**WORK TO BE COMPLETED**
Quote the forum thread below on oxidation numbers in full, reproducing every line word for word.

**READING PASSAGE**
Chemical Forums
Chemistry Forums for Students => High School Chemistry Forum => Topic started by: xstrae on September 13, 2006, 12:29:27 PM
-
Hi, I have been asked to find the oxidation state of:
C in CH3COOH
2x - 2(2) + 1(4) = 0 ; x = 0
is that correct?
-
OK
http://www.chembuddy.com/?left=balancing-stoichiometry&right=balancing-failure
Scroll down to the end of the page. Oxidation numbers in organic compunds are crazy.
-
konichiwa2 ,you did it correctly.
Contrary to Borek, I think oxidation numbers problem in organic chemistry is a quite simple one.
You can calculate a mean oxidation number for for a specific kind of atoms in a molecule, or oxidation numbers for each atom.
For sepatate atoms:
CH3 ON for C is -3 [x+3=0]
COOH ON for C is +3 [x-2(2)+1=0]
And mean is (-3+3)/2=0
C-C bonds do not contribute to ON in this method. Why?
Other example
CH3-CH2-COOH ON(for C) [ 3x+6-4=0] => x=-2/3
For separate atoms: -3 -2 and +3 respectively for C1, C2 and C3 (from the left)
mean from above numbers is (-3-2+3)/3=-2/3
Try to count oxidation numbers for all atoms in CH3OOH (peroxide)
Use separate atom method
Just for checking)
(C-2, H+1, O-1)
-
Contrary to Borek, I think oxidation numbers problem in organic chemistry is a quite simple one.
You can calculate a mean oxidation number for for a specific kind of atoms in a molecule, or oxidation numbers for each atom.
I have never stated they are difficult, I just can't see any rationale behind.

**DATASET EXTRACT**
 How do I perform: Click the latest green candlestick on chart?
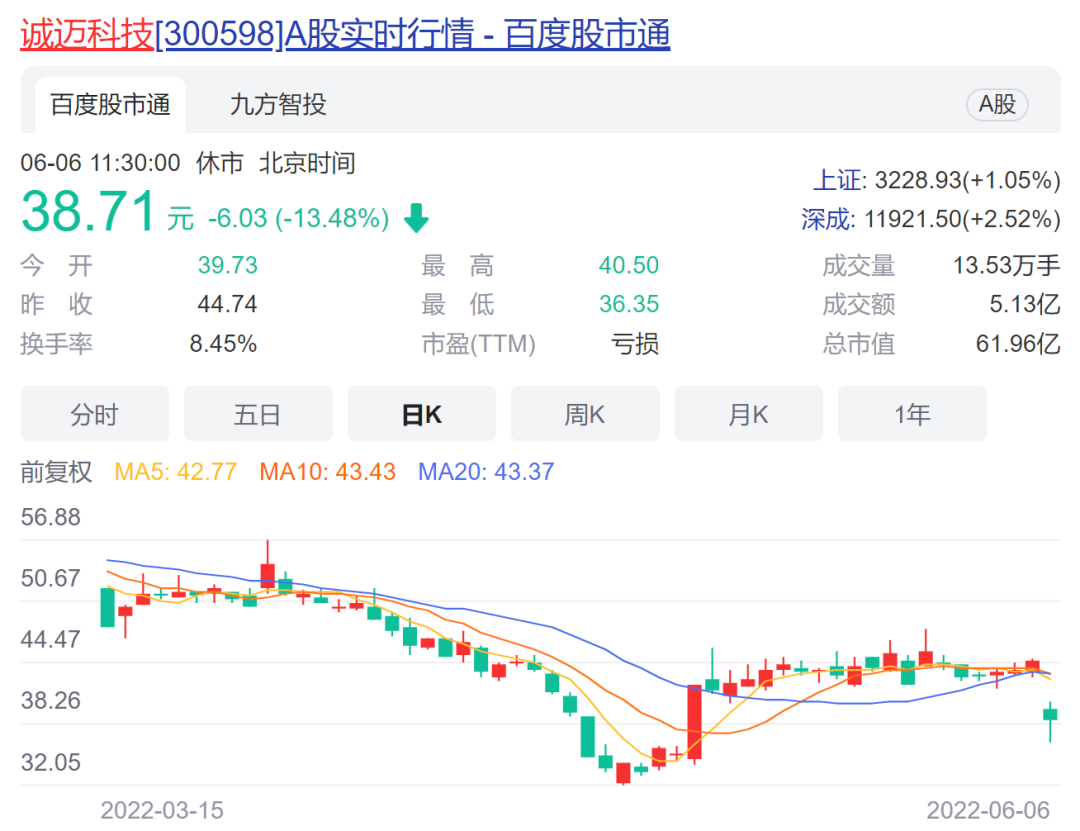point(1050,714)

**OUTPUT FOR THIS TASK**
Chemical Forums
Chemistry Forums for Students => High School Chemistry Forum => Topic started by: xstrae on September 13, 2006, 12:29:27 PM
-
Hi, I have been asked to find the oxidation state of:
C in CH3COOH
2x - 2(2) + 1(4) = 0 ; x = 0
is that correct?
-
OK
http://www.chembuddy.com/?left=balancing-stoichiometry&right=balancing-failure
Scroll down to the end of the page. Oxidation numbers in organic compunds are crazy.
-
konichiwa2 ,you did it correctly.
Contrary to Borek, I think oxidation numbers problem in organic chemistry is a quite simple one.
You can calculate a mean oxidation number for for a specific kind of atoms in a molecule, or oxidation numbers for each atom.
For sepatate atoms:
CH3 ON for C is -3 [x+3=0]
COOH ON for C is +3 [x-2(2)+1=0]
And mean is (-3+3)/2=0
C-C bonds do not contribute to ON in this method. Why?
Other example
CH3-CH2-COOH ON(for C) [ 3x+6-4=0] => x=-2/3
For separate atoms: -3 -2 and +3 respectively for C1, C2 and C3 (from the left)
mean from above numbers is (-3-2+3)/3=-2/3
Try to count oxidation numbers for all atoms in CH3OOH (peroxide)
Use separate atom method
Just for checking)
(C-2, H+1, O-1)
-
Contrary to Borek, I think oxidation numbers problem in organic chemistry is a quite simple one.
You can calculate a mean oxidation number for for a specific kind of atoms in a molecule, or oxidation numbers for each atom.
I have never stated they are difficult, I just can't see any rationale behind.